With the 2009 gain, the share of all at-home food sales accounted for by other stores hit 29%, up from 27.7% in 2008 and equal to the record of 29% in 2006. As recently as 1990, other stores accounted for only 10.6% of at-home food expenditures. Over this same period, food stores share of food expenditures fell from 84% to only 65% in 2009. The peak for food stores in terms of share of at-home food expenditures was 1982 at 87%.
Home delivery and mail order shipments of food in 2009 totaled $19,946 million, down 5% from 2008. Home delivery has experienced essentially no real growth over the past 10 years with sales up 6% from 1999. By contrast, food store sales were up 33% since 1999 and other stores jumped a whopping 113%. Delivery and mail order shipments of foods grew rapidly in the 1990s, with 1999 sales up 309% from 1989. By contrast, food store sales were up 26% over that 10-year period and other stores were up 195%.
The E.R.S. defines the delivery and mail order segment as focused on businesses that sell merchandise “using non-store means, such as catalogues, toll-free telephone numbers, or electronic media, such as interactive television or computer.”
Food takes slightly larger share of income
With disposable income barely growing in 2009, food share edges higher
U.S. food expenditures in 2009, totaling $1,034.6 billion, equated to 9.5% of disposable income. Spending last year was up 0.6% from $1.017.5 billion in 2008 when food spending was 9.4% of income.

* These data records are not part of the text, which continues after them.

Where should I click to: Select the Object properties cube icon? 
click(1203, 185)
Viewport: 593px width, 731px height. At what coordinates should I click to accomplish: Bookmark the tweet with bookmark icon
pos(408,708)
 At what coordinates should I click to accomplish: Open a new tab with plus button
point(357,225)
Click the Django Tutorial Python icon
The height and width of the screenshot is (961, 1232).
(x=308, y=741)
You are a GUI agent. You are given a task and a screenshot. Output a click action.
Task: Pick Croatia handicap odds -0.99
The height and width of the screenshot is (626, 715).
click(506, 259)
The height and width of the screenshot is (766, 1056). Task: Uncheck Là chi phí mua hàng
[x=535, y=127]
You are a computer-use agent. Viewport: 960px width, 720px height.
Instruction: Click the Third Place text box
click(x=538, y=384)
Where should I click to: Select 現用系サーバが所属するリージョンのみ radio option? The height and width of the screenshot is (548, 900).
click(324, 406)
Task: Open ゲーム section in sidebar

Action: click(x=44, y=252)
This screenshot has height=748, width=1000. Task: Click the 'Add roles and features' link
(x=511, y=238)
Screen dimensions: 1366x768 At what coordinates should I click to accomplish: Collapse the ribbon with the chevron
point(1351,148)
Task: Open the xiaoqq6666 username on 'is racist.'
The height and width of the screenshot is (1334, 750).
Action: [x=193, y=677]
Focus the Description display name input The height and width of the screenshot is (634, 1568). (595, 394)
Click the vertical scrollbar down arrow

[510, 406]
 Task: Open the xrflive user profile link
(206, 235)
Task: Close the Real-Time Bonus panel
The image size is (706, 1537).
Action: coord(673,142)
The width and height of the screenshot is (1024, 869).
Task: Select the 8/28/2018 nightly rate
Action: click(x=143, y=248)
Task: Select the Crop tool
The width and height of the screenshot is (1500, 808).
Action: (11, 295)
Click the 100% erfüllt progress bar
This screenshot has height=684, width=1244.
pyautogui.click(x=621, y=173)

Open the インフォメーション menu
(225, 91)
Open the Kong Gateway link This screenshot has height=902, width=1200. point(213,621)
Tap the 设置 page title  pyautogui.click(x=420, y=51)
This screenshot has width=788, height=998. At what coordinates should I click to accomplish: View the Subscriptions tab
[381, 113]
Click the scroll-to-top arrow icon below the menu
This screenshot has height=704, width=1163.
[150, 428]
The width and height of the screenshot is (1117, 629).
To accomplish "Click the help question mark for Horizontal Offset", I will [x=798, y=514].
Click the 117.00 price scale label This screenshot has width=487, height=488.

Data on food expenditures were issued last month by the Economic Research Service of the U.S. Department of Agriculture.
Since 1950, food spending as a percentage of disposable income has risen only in 11 of 60 years. During this period, the share of income spent on food declined from 20.6% in 1950, to 13.2% in 1980 to 9.5% in 2009. The share first fell below 10% in 2000, at 9.9%, and has ranged between 9.4% and 9.9% in each of the intervening years.
One of the reasons families spent more on food in 2009 was the tepid pace of economic growth. U.S. disposable personal income in 2009, at $10,923.6 billion, was up 1.1% from $10,806.4 billion in 2008. The 1.1% growth rate compared with 3.9% in 2008 and 7.9% in 2007. It was the slowest annual growth rate for disposable income since a 0.1% decline in 1949.
Spending on food at home in 2009 was $605.4 billion, up 1.8% from $594.9 billion in 2008. Americans spent 5.5% of disposable income on food at home in 2009, the same proportion as in 2008 and 2007. Spending on food away from home was $429.2 billion in 2008, up 1.6% from $422.6 billion in 2007. The proportion of income spent on food away from home was 3.9% in 2009, the same as in 2008 and 2007.
Overall spending on food in the United States remained solidly below levels spent in other countries, based on the most recent E.R.S. data.
Through 2008, the United States was spending 5.7% of personal income (a different measure than personal income) on food at home, significantly beneath the 8.2% in Ireland and 8.3% in
Singapore, countries that ranked second and third, respectively.
Food spending in other large economies around the world include 8.6% in the United Kingdom, 11.4% in Germany, 14.6% in Japan and 34.9% in China.